# Extract provided start
Why don't colleges/universities provide majors that only have a high likelihood of getting its graduates jobs?

In other words, why don't colleges/universities give students the option of choosing majors that have a high chance of helping the students to find jobs after college? So, that people won't criticize students for choosing a "bad" or "wrong" major (low likelihood of leading to jobs).

Other answer:

The answer is quite simple: money. Sadly, some schools are more motivated by money from student's tuition rather than adding value to the society. Otherwise, some college majors would have been phased out by now.

A different perspective on the other hand is on education. You are in college/universities to learn; job hunting, is often no longer the school's responsibility. That's quite sad but it is how it is.

There's an interesting music video about the lack of practical subjects in school; those which will actually be used in real life.

Watch https://www.youtube.com/watch?v=8xe6nLVX…

Lone Wolf:
They do, but at the end of the day it's a business. And some people honestly love to do what they're going into. Like someone else said, one of the main purposes of an education is to gain knowledge and experience.
# Extract provided end
Exercise requirements
[1] Can you change "money" to "profit" in the forum post about college majors, giving that part again starting with "In other words, why" and going on through "is how it is."?
[2] Can you extend the forum thread about college majors beyond its final reply?
# Entries shown start
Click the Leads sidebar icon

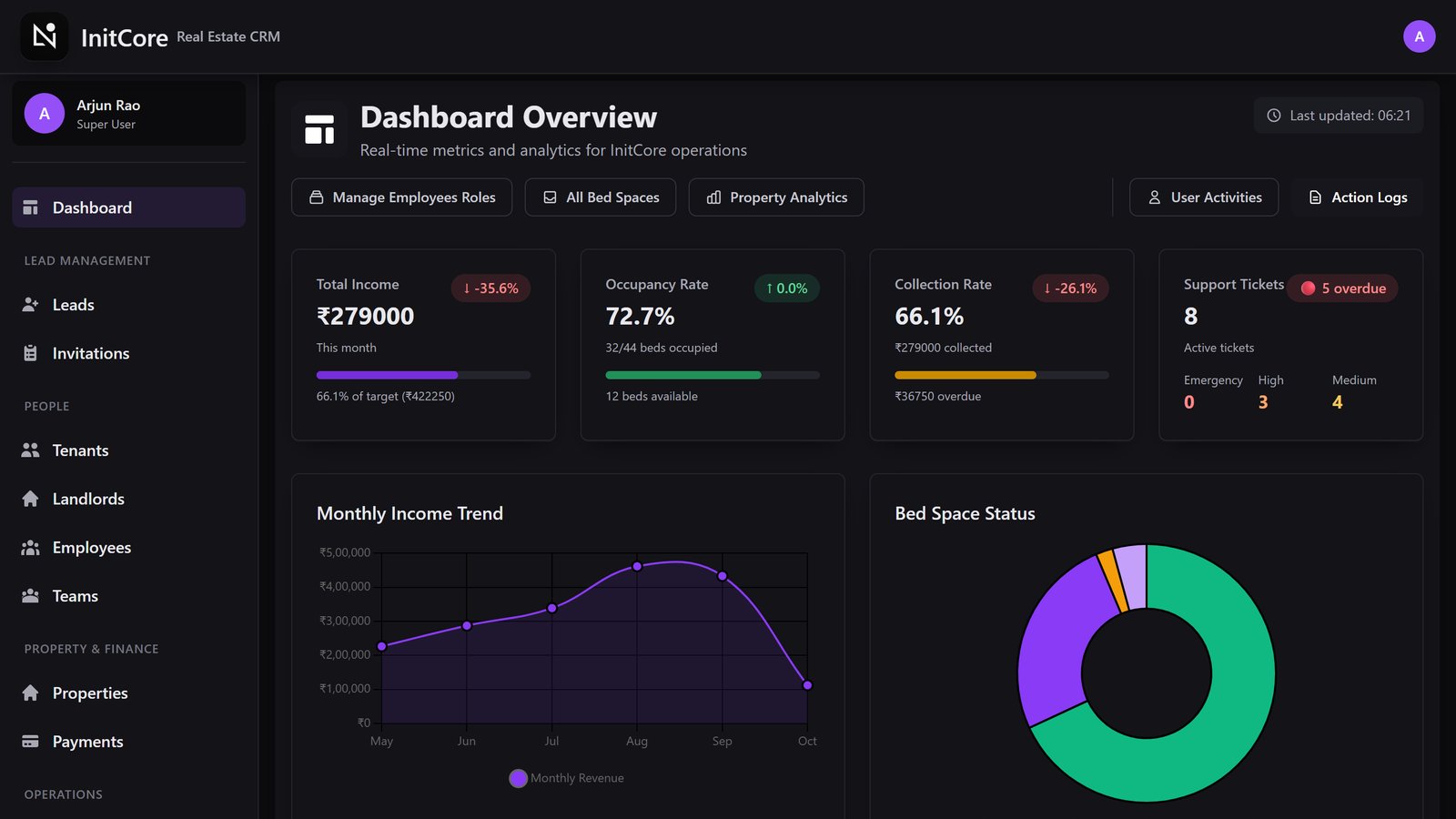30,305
# Entries shown end
# Entries shown start
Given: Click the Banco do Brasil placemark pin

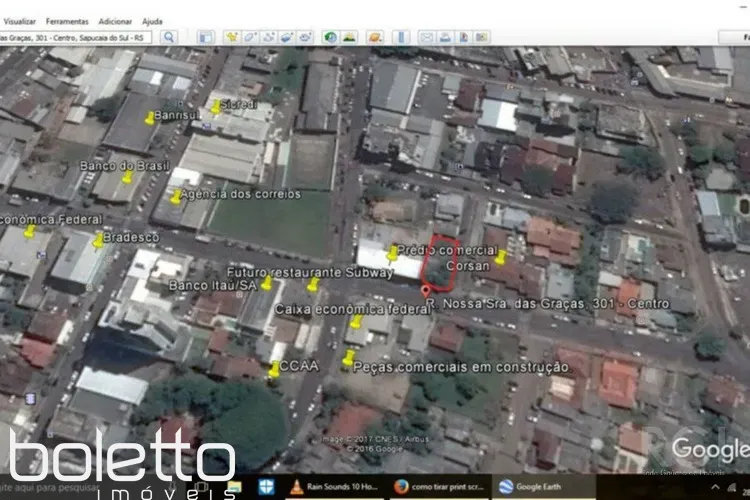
# Entries shown end
Answers to the problems
[1]
In other words, why don't colleges/universities give students the option of choosing majors that have a high chance of helping the students to find jobs after college? So, that people won't criticize students for choosing a "bad" or "wrong" major (low likelihood of leading to jobs).

Other answer:

The answer is quite simple: profit. Sadly, some schools are more motivated by profit from student's tuition rather than adding value to the society. Otherwise, some college majors would have been phased out by now.

A different perspective on the other hand is on education. You are in college/universities to learn; job hunting, is often no longer the school's responsibility. That's quite sad but it is how it is.

[2]
The purpose of an education is not the getting of jobs. It's the gaining of knowledge.
that's not the purpose of higher education, they are to offer courses for the betterment of the minds of students, if this leads to good paying jobs all well and good except for the professionals who have to have specific education for their profession
each student choose any and all courses he wants if he chooses courses that do not prepare him for a good paying job that is his problem
Because the "business" of higher education is to "sell" their "commodity" to as many "consumers" as possible. With "market saturation" in the undergraduate sector … market research predicts graduate degrees are the future "must have" career accessories.
They do.. just not everyone takes those majors
What country u in kid ?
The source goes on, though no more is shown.